After his junior year at Vassar, he worked on a summer project with biology professor Leathem Mehaffey. During this time, Teirstein became interested in the circadian rhythms of the retina. He says, “In medical school I wanted to continue this research, so I wrote to the director of vision research at the National Institutes of Health (NIH), describing my work at Vassar and some ideas I had for new experiments.”

On the strength of this research, Teirstein spent time at the NIH before going to medical school at Mount Sinai, where he continued his research, even starting his own “little laboratory” there. Teirstein says he was only a “reasonably good student” in medical school, yet his research experience made him stand out and ultimately won him a place at the very prestigious Brigham and Women’s Hospital (Harvard’s teaching affiliate) for his internship and residency.

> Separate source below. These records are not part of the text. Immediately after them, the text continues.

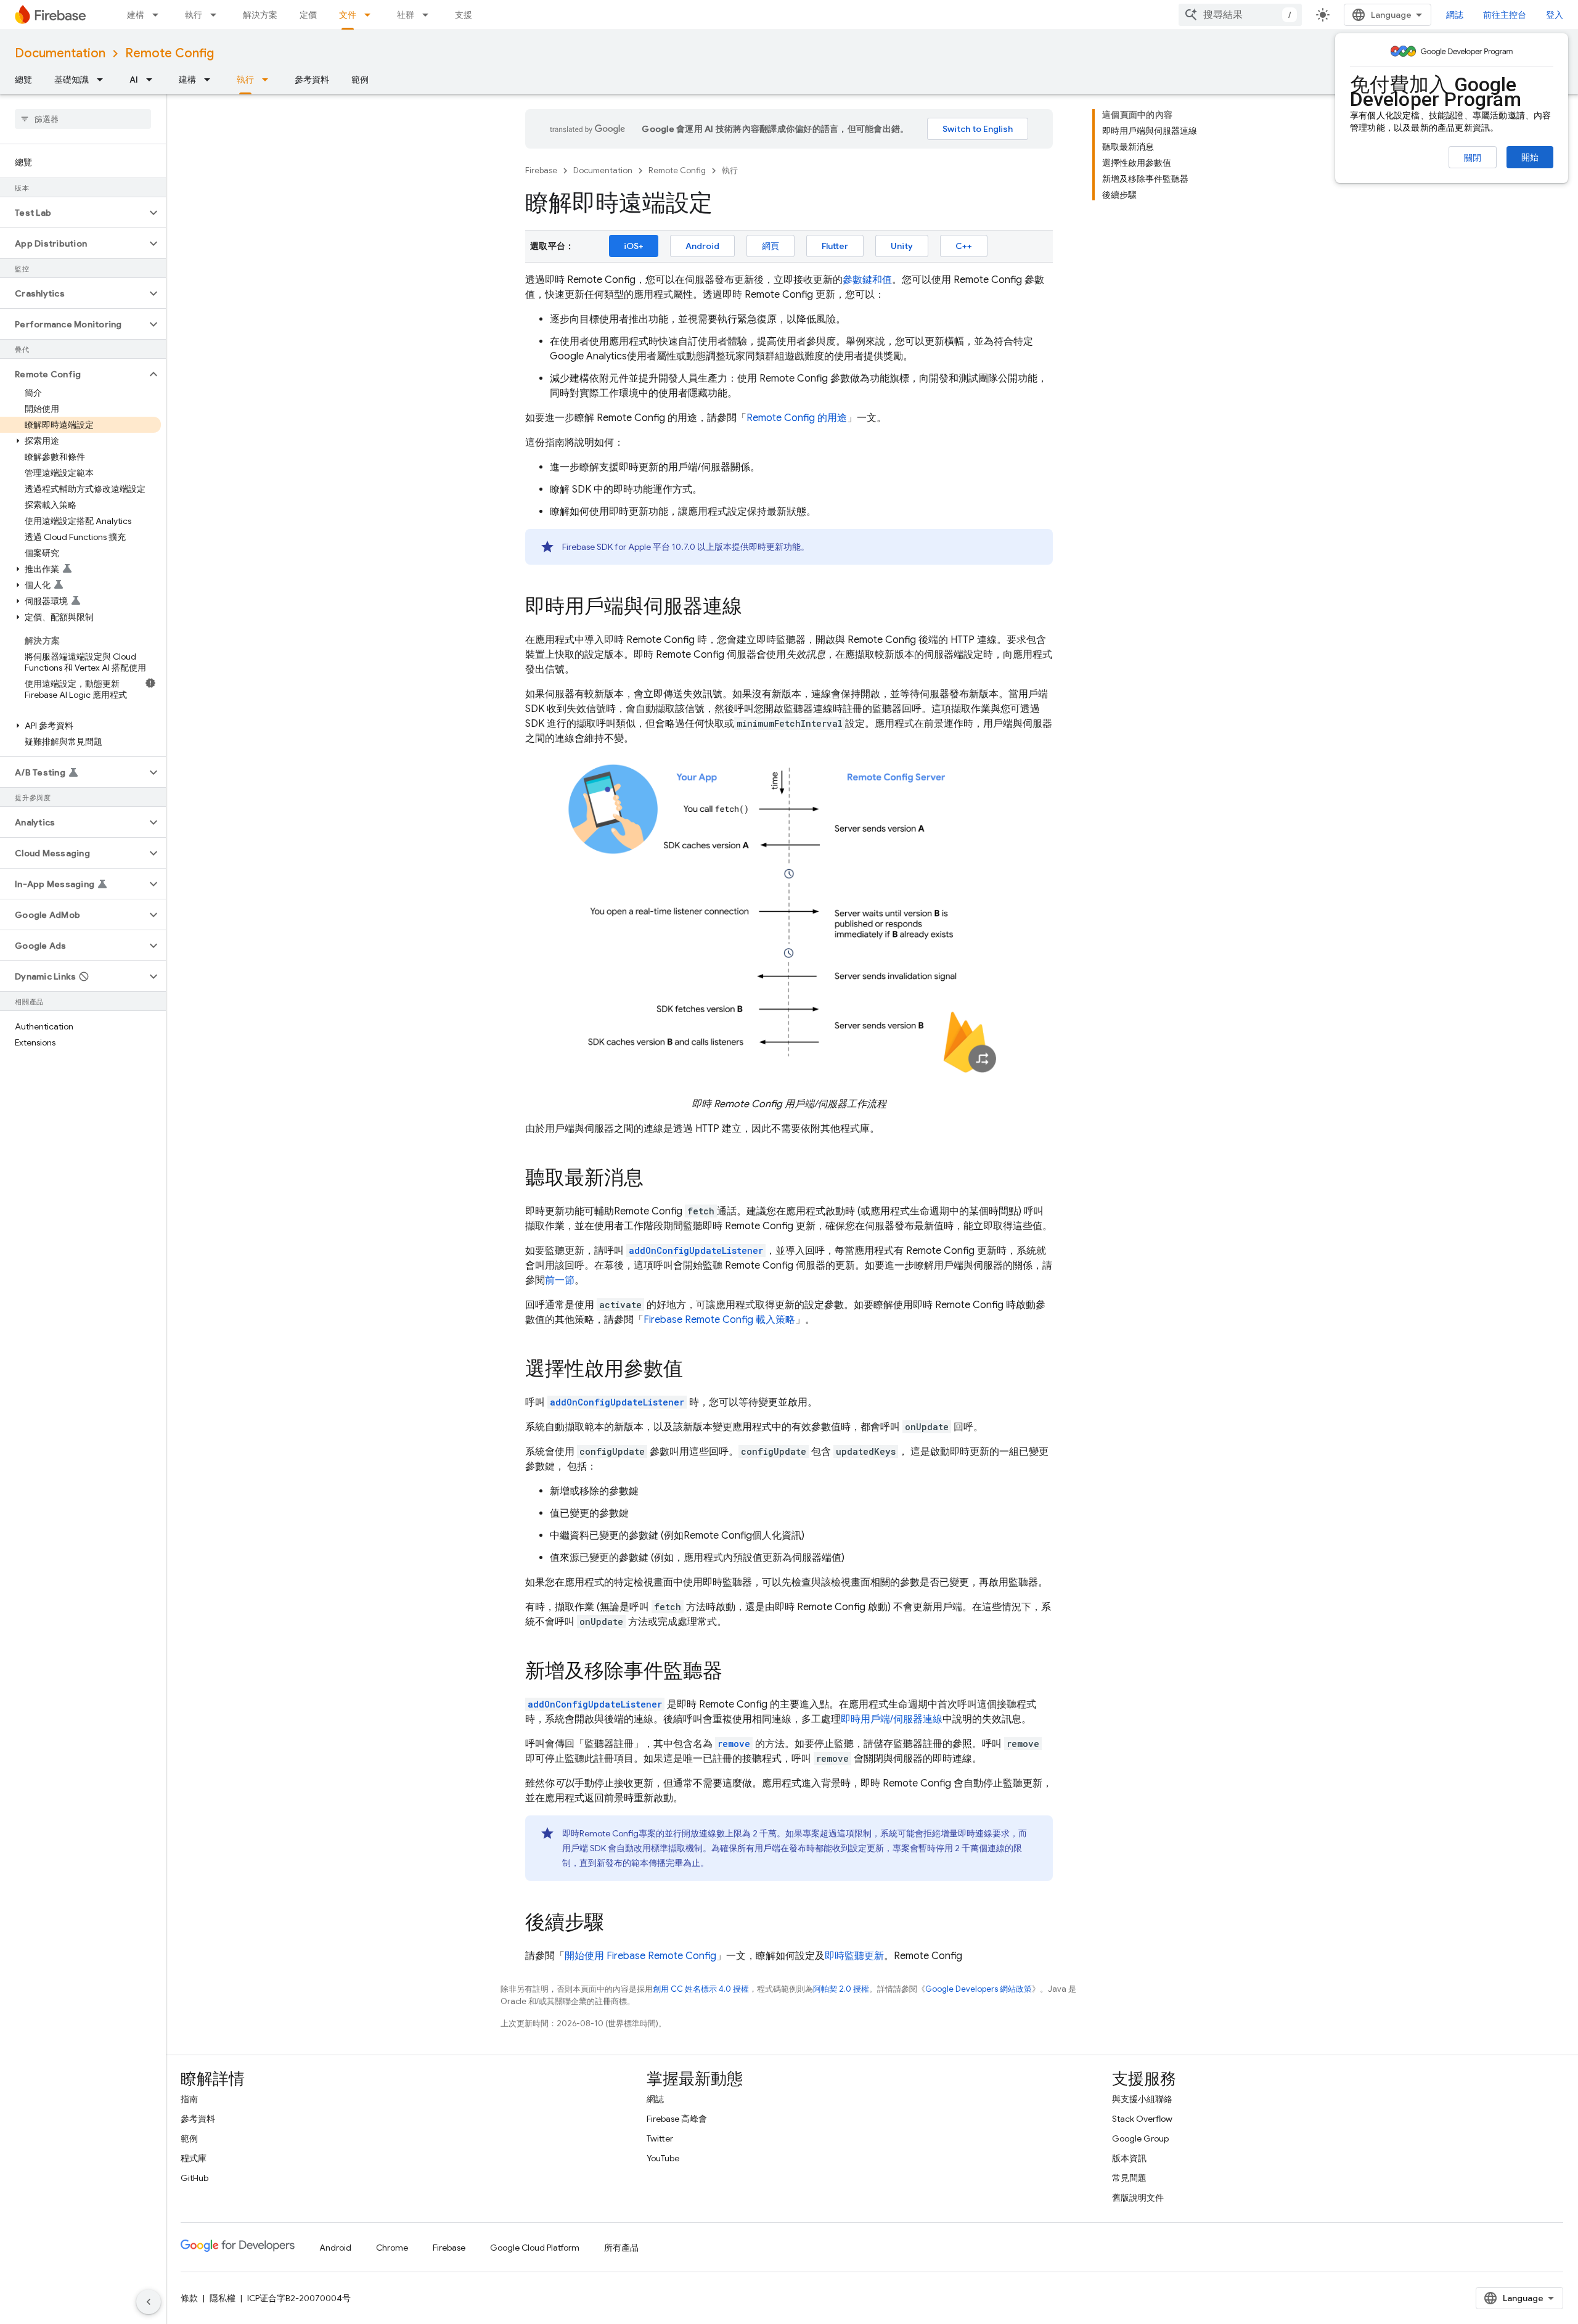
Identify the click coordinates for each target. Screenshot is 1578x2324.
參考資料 (312, 79)
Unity (902, 246)
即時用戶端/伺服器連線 (891, 1719)
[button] (73, 213)
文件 (347, 14)
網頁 (770, 246)
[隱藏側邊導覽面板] (148, 2301)
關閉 (1472, 157)
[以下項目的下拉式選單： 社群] (429, 15)
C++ (963, 246)
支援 (463, 14)
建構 (135, 14)
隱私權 (222, 2298)
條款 (189, 2298)
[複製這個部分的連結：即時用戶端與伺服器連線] (754, 607)
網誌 (1454, 14)
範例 (360, 79)
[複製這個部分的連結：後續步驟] (616, 1924)
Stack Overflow (1142, 2118)
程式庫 (193, 2158)
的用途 (796, 418)
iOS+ (634, 246)
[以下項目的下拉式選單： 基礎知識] (103, 79)
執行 (193, 14)
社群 (405, 14)
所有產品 (621, 2247)
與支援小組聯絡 (1142, 2099)
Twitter (660, 2138)
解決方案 (260, 14)
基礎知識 (71, 79)
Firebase (541, 170)
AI (133, 79)
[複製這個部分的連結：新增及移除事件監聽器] (734, 1672)
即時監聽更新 (854, 1956)
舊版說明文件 (1138, 2197)
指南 (189, 2099)
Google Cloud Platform (534, 2247)
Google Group (1140, 2138)
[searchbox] (83, 119)
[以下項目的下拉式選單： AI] (153, 79)
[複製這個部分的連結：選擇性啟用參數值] (695, 1370)
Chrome (392, 2247)
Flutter (835, 246)
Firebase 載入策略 (719, 1320)
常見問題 (1129, 2177)
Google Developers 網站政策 (978, 1989)
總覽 (23, 79)
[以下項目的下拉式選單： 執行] (217, 15)
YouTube (663, 2158)
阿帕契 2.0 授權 (841, 1989)
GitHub (194, 2177)
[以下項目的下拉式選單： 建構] (159, 15)
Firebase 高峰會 (677, 2118)
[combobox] (1240, 15)
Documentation (60, 53)
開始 (1530, 157)
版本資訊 (1129, 2158)
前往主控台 (1504, 14)
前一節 (559, 1280)
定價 (308, 14)
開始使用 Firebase (640, 1956)
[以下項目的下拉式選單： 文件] (371, 15)
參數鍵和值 (867, 280)
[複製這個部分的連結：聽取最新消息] (656, 1179)
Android (702, 246)
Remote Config (169, 53)
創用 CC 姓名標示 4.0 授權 (701, 1989)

At The Brigham he focused on cardiology because, he says, “The mentors I respected most were all cardiologists. Cardiology also involved a lot of new technology, and I was mesmerized by the constant stream of dramatic innovations.” Later, while doing his cardiology fellowship at Stanford, Teirstein had several teachers who were also inventors.

Illustration of heart
Illustration of heart
Teirstein was, as always, involved in interesting research at the time and these doctors, he says, “encouraged [him] to patent [his] ideas.” He took their advice and now holds more than 20 patents, including one for radiation catheters that proved so effective they were eventually bought by the pharmaceutical giant Johnson & Johnson. The catheters resulted directly from Teirstein’s research into finding ways to keep stented arteries opened after surgery. (In some patients excessive scar tissue resulting from the initial operation reblocks the passageway.)

In 1997 Teirstein heard from a scientist at Cornell who was working on a polymer that could slowly release drugs into the body as it dissolved. Teirstein recognized that the technology could be useful in any number of medical fields, including his own. Persuaded by an entrepreneur friend, he not only helped the Cornell scientist find a buyer for the new polymer, he set up the company that would buy and manufacture it. The company, Medivas, started out as just “a tiny office, with two employees and this novel polymer technology,” Teirstein says. It now has “80 employees housed in 50,000 square feet of laboratory and manufacturing space.” The company’s quick success has allowed Teirstein to stick to his roots. “The company is enormously exciting,” he says, “but I am still very much a full-time cardiologist, so I now serve only as an advisor and am not involved in day-to-day company operations.”

Considering his success, it wouldn’t be surprising if Teirstein believed himself blessed. In his case, being blessed is literal. In 1990 Mother Teresa was in Mexico at one of her missions when she began to have serious heart problems and was brought to Dr. Teirstein’s hospital in California for treatment. “She had a number of very blocked heart arteries, and opening them was quite difficult,” says Teirstein. He was able to help her by using some of his stents, and she lived for seven more years. Immediately after the operation, says Teirstein, “She told me that during the procedure the Pope had my name and was praying for me.” Not bad for a guy who got his start by getting his housemates drunk.